Individual editions during lifetime (first editions)

  • The Ascending Life , 1911
  • August Graf von Platen , 1918
  • To the old gods. A Platen novel , 1918
  • Little Agnete. A middle-class idyll in eight songs , Potsdam 1920
  • Fortuna of Danzig , 1924
  • The chalice and the brothers , Leipzig 1925
  • Days with Gerhart Hauptmann , Dresden 1925
  • Nickel List - The Chronicle of a Robber , Leipzig 1925
  • Camerlingk or the way through power , Leipzig 1926
  • Gerhart Hauptmann (biography), Leipzig 1927
  • Güldenboden or Acquire it to own it , Leipzig 1928
  • The bird of the dead.
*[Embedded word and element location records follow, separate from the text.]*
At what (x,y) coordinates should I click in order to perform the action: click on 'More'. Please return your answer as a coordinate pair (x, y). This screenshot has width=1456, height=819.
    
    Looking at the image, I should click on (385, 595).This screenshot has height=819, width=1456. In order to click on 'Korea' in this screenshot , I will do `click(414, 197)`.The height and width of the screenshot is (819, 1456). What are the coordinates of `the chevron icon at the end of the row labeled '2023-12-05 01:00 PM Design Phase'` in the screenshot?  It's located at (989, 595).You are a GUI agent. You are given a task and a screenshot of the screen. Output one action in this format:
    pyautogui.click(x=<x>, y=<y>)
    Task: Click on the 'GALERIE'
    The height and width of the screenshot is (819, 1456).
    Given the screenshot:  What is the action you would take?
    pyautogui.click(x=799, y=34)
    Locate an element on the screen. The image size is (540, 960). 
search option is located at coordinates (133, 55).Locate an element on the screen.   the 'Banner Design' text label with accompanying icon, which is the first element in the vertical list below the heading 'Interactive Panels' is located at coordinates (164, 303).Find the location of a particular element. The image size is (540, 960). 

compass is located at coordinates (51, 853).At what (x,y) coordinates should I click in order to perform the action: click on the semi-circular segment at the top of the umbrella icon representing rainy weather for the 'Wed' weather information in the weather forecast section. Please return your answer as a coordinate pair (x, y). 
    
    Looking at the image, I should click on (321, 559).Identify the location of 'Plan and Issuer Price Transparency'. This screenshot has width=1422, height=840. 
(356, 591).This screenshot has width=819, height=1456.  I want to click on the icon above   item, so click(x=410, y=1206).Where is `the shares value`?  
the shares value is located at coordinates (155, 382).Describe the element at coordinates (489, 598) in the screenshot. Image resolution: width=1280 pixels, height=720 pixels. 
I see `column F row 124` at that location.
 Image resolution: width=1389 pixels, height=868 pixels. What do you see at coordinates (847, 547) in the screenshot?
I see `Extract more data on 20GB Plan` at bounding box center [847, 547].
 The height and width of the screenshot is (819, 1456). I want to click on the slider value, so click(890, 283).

Stories from four winds , Berlin 1929
  • The lost love call , Berlin / Zurich 1929
  • The treasure in the field , Berlin 1929
  • A house of demons , Berlin 1932
  • The bay of Sant'Agata , Leipzig 1932
  • Gerhart Hauptmann. Seventy years of his life , Berlin 1932
  • Free Corps Droyst. Novel from Prussia's deepest humiliation , Berlin 1934
  • Man's forge , Leipzig 1935
  • Peter Drost's third life. Roman , Leipzig 1935
  • The Empress and her Grand Admiral , Leipzig 1936
  • Fake gold. A love novel , Leipzig 1937
  • The bird hedge on Brüderstraße. Novel from the Berlin Biedermeier period , Berlin 1937
  • Love in the Brüderstraße. Novel from the Berlin Biedermeier period , Berlin 1938
  • August and Ottilie. Novel about a marriage under Goethe's roof , Munich 1941
  • The spiral staircase: Stories from my life , Danzig 1941
  • Gerhart Hauptmann. Outline of his figure , Vienna / Leipzig 1942
  • Villa Paolina, life story of a strange house , 1943 (family history of Bonaparte)
  • The three papen. Roman , Munich, 1943 (new edition of the Neuruppin novel, first published under the title Der Schatz im Acker )
  • The carpet bed. A Bundle of Stories , Danzig 1943
  • The great will-o'-the-wisps , Berlin 1944
  • The children's wardrobe , Munich 1946
  • Judgment day. Sonnets from this period , Hamburg 1947
  • Twin soul memorabilia from a life between art and politics , Munich 1947
  • Friendship with a genius: memories of Gerhart Hauptmann , Munich 1947
  • Tragedy of the Knightly Orders. Templars, German gentlemen, Maltese , Munich 1948
  • Trilussa. The converted serpent and 27 other fables. Translated from the Roman popular dialect. , Frankfurt / M. 1952
  • Rome. Guide through the Eternal City , Ölten and Freiburg i. Br. 1959
  • Roman finds , Göttingen, Berlin et al. 1959
  • Croesus of Rome: History of a Money Dynasty , Munich 1961
  • Finds in the Magna Graecia , Göttingen, Berlin and others in 1962
  • Zeus, father of gods and men , Mainz 1967

literature

  • Karl UdeHülsen, Hans von. In: New German Biography (NDB). Volume 9, Duncker & Humblot, Berlin 1972, ISBN 3-428-00190-7 , p. 737 f. ( Digitized version ).
  • Gunnar Och: August von Platen, Hans von Hülsen, Thomas Mann. A documentation with previously unpublished letters from the archive of the Platen Society . In: Gunnar Och (ed.): “What he wishes, he never got it.” August Graf von Platen 1795–1835 . Exhibition catalog, Erlangen 1996, pp. 150–165.

Web links

Individual evidence

  1. ^ The image of Italy and the voice of Italy in the German-language cultural magazines 1945–1990.
  2. Hans von Hülsen, twin soul. Memories from a life between art and politics, Volume I. Bernhard Funck Verlag, Munich 1947, p. 130.
  3. ^ Meyers Enzyklopädisches Lexikon, Corrected Reprint Mannheim 1981, Volume 19, keyword "Ilse Reicke".
  4. ^ Ernst Klee : The culture lexicon for the Third Reich. Who was what before and after 1945. S. Fischer, Frankfurt am Main 2007, ISBN 978-3-10-039326-5 , p. 272.
  5. ^ Ernst Klee: The culture lexicon for the Third Reich. Who was what before and after 1945. S. Fischer, Frankfurt am Main 2007, p. 272.